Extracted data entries
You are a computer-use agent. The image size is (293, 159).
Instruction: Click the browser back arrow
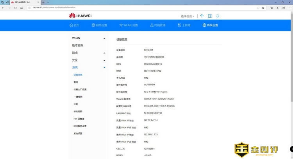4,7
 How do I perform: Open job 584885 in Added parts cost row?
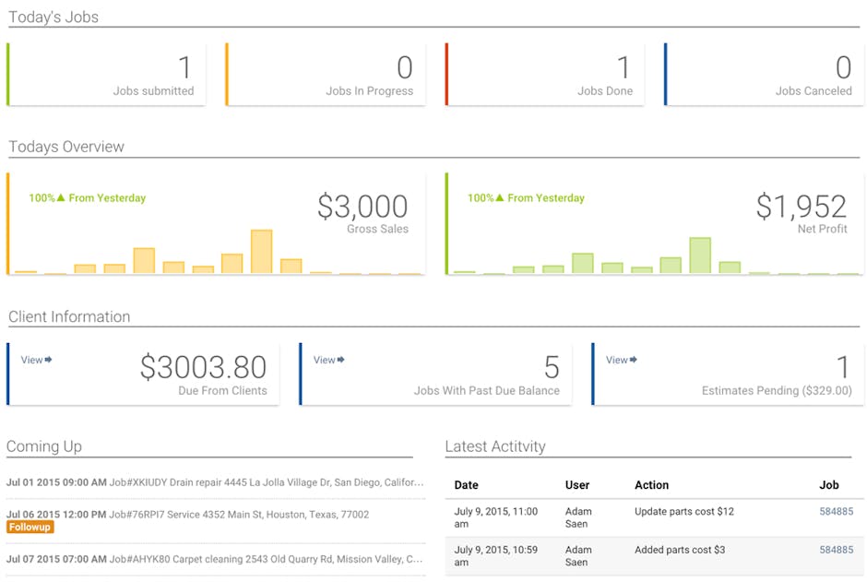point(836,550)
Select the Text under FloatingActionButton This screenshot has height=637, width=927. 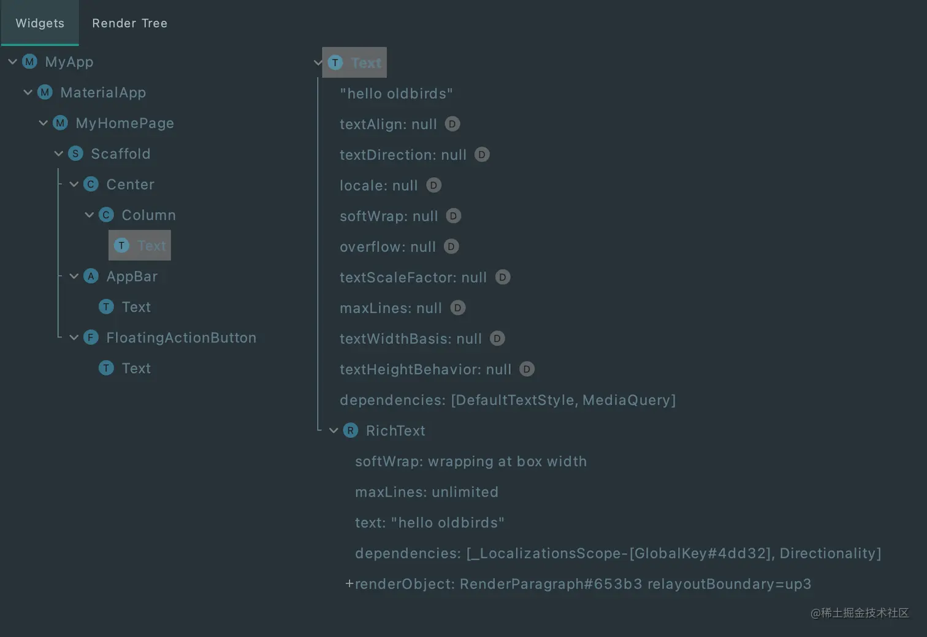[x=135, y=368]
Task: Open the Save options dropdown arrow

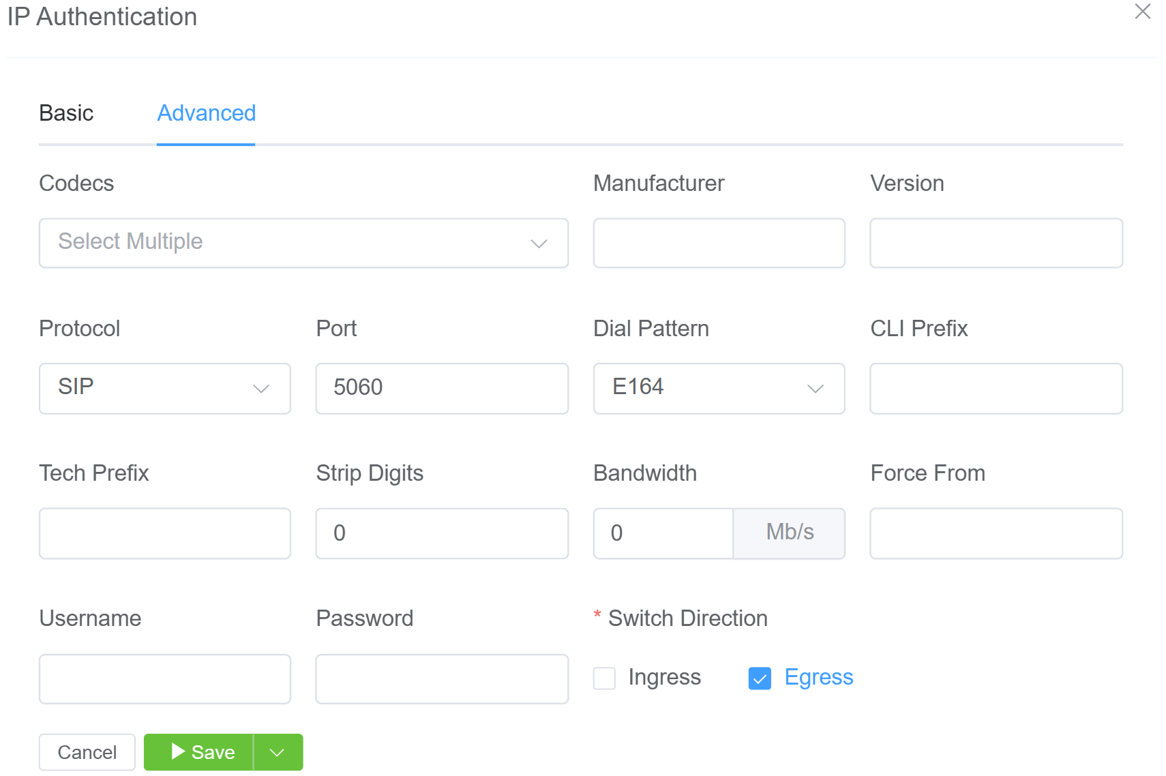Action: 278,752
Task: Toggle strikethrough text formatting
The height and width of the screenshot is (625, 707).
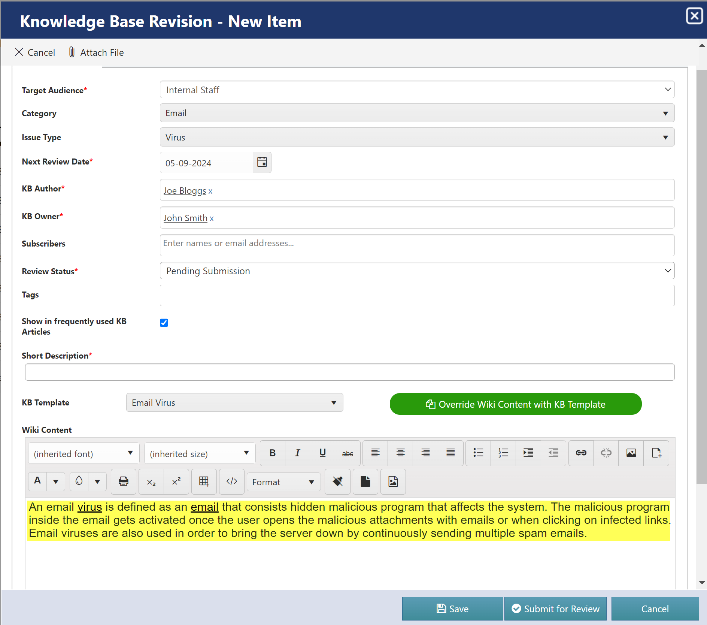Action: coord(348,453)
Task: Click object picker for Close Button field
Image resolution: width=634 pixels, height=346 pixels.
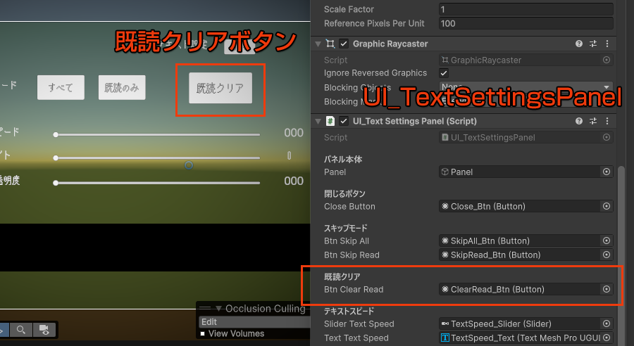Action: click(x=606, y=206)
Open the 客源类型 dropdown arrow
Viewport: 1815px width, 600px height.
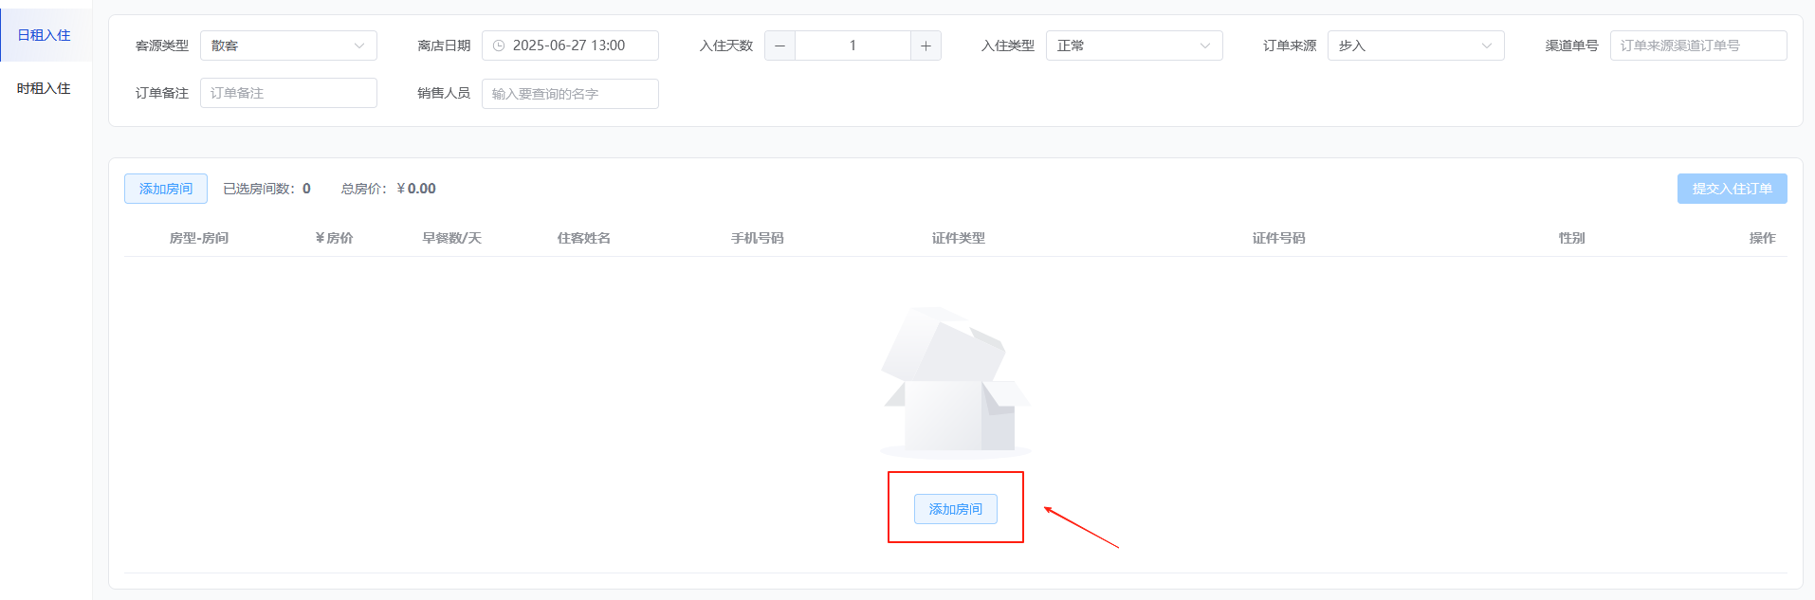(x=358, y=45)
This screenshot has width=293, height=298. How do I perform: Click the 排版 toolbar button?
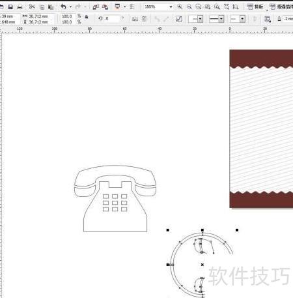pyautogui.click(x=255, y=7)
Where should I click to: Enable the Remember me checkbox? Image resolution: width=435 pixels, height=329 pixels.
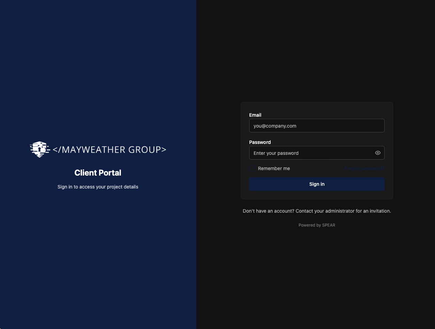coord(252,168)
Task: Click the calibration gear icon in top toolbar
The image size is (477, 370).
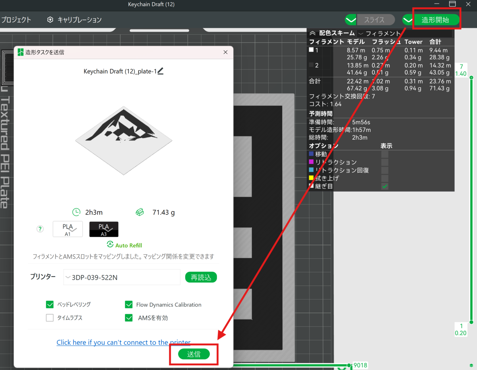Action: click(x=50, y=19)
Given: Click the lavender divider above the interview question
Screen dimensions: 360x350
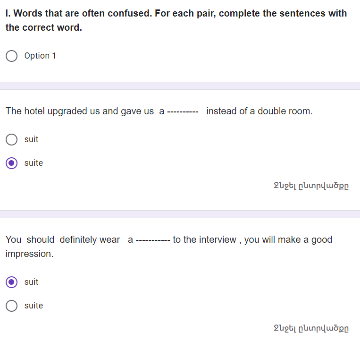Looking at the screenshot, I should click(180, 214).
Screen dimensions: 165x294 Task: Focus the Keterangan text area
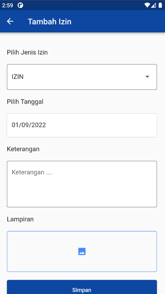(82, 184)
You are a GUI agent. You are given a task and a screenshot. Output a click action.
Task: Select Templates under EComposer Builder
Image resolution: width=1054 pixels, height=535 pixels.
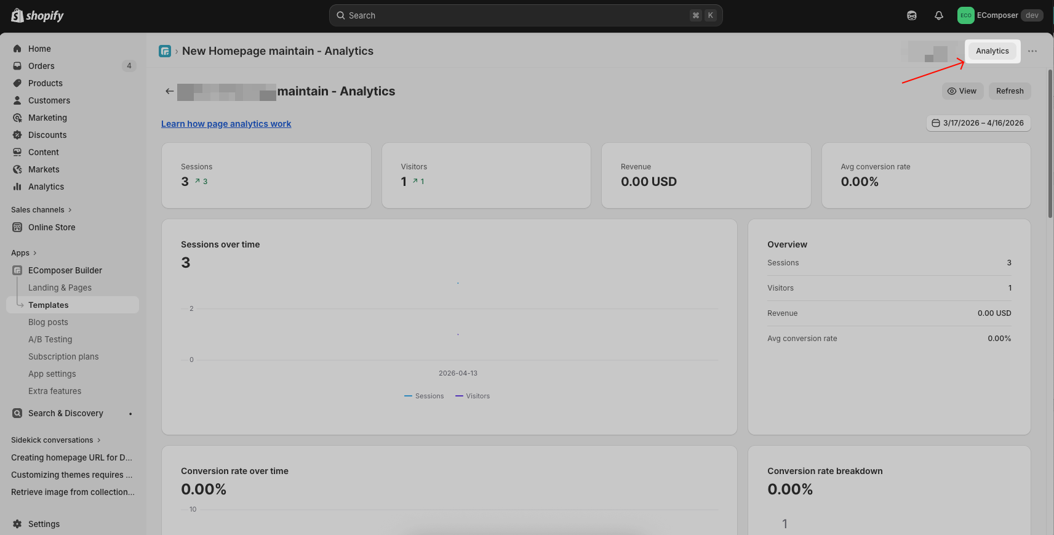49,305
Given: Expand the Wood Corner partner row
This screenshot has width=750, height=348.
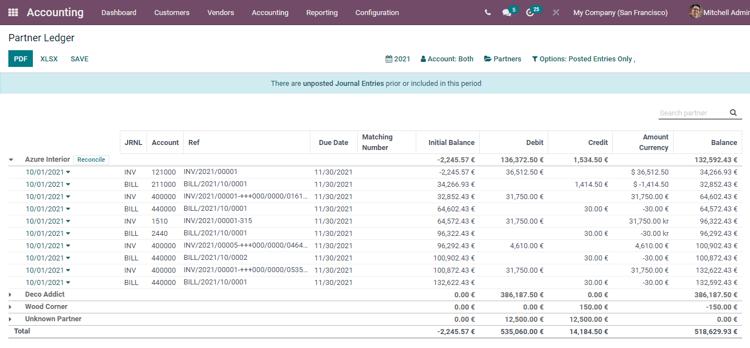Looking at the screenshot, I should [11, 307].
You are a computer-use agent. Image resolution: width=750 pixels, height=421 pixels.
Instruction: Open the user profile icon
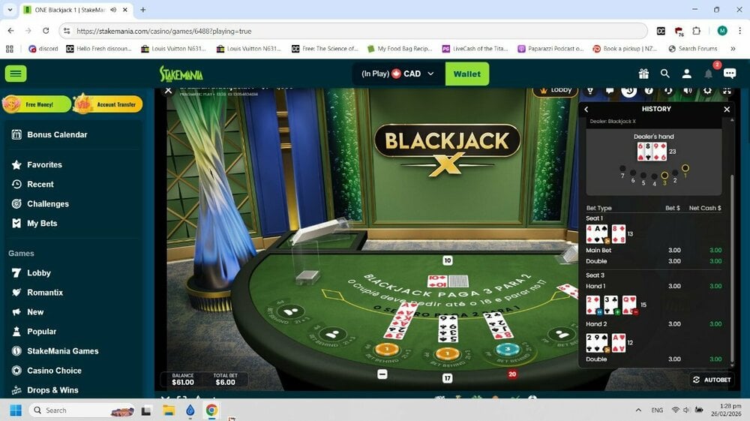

§ **WHAT IS EXPECTED**: Your output should consist solely of the lines from the line containing "Task: Select Templates" through the end of the data above, copied exactly, with images removed.

§ **SOLUTION**:
Task: Select Templates under EComposer Builder
Image resolution: width=1054 pixels, height=535 pixels.
49,305
Given: Expand the Wood Corner partner row
This screenshot has width=750, height=348.
Looking at the screenshot, I should [11, 307].
You are a computer-use agent. Image resolution: width=750 pixels, height=421 pixels.
Instruction: Open the user profile icon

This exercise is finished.